As Bahamians, we must be careful about how we speak to ourselves. Too often, we indulge the
vocabulary of despair. Too often, we call ourselves broken. But words are never harmless. They
harden into beliefs. Beliefs set the boundaries of culture. And culture becomes destiny. To
constantly say we are weak is to begin living as if weakness were our natural state.
The evidence from history is overwhelming. John F. Kennedy told Americans in 1962, “We choose
to go to the moon.” He was not describing their capacity at that moment. He was enlarging their
imagination. Winston Churchill, facing nightly bombardments, told the British they would never
surrender. He kept them from yielding to fatalism. Franklin Roosevelt, in the depths of the Great
Depression, told Americans that the only thing they had to fear was fear itself. That sentence broke
the paralysis of despair. Nelson Mandela, after 27 years in prison, could have chosen the language
of vengeance. Instead, he offered the vocabulary of forgiveness, and gave South Africa a chance
to rebuild. Lee Kuan Yew, standing in a vulnerable Singapore, refused to let his people call
themselves poor or helpless. He insisted they describe themselves as disciplined and determined,
and they became what they spoke.
In each case, leaders altered destiny by altering national self-talk. If we are looking for proof that
words matter, the record is conclusive.
And the counterexamples are equally telling. Nations that adopted the language of defeat slid
deeper into ruin.

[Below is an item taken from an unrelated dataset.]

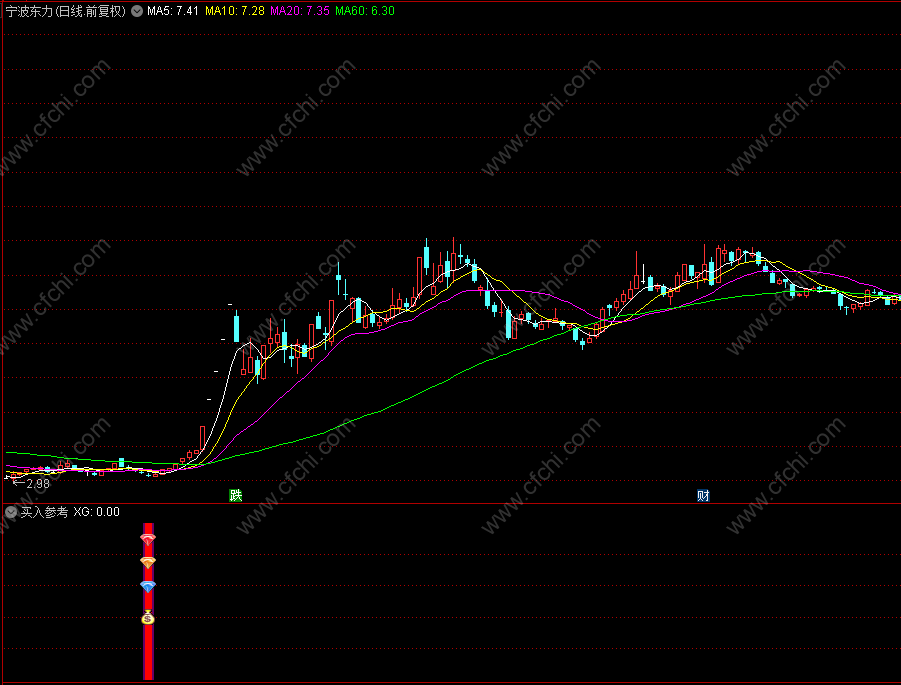Select the MA5: 7.41 label
Image resolution: width=901 pixels, height=685 pixels.
coord(173,11)
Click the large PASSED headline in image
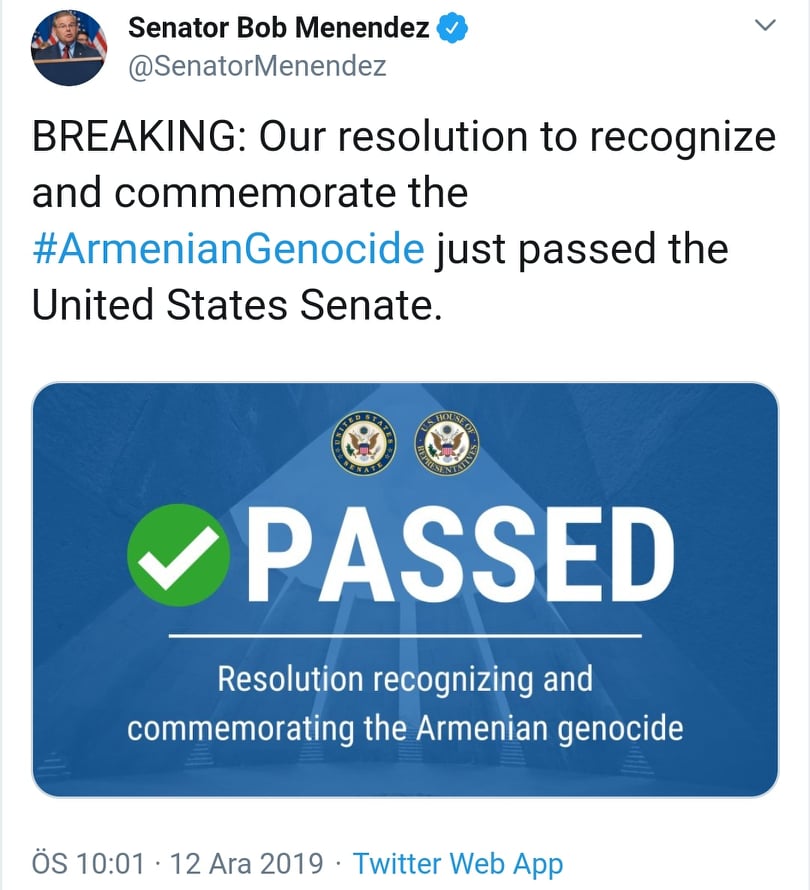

After World War I, Germany spoke of itself as humiliated and betrayed. That
language of despair paved the way for rage and destruction. In the Balkans, the vocabulary of
ancient grievance fueled ethnic war. Where words of bitterness dominated, division and collapse
followed.
I hold the view that The Bahamas is not broken. We are in a season of strain, of tearing and pulling,
as we try to build a society equal to modern demands. That is not collapse. That is the very
condition of growth. The real battlefield is in the Bahamian mind. Will we speak of ourselves as
hopeless, or as heirs of resilience?
We are the sons and daughters of survivors. Our ancestors endured slavery, colonial rule,
hurricanes, scarcity. Yet from that soil they built churches, schools, communities, and a nation.
They created a culture of endurance. From straw vendors and fishermen to farmers and teachers,
ordinary Bahamians produced extraordinary possibility. That is the inheritance we carry.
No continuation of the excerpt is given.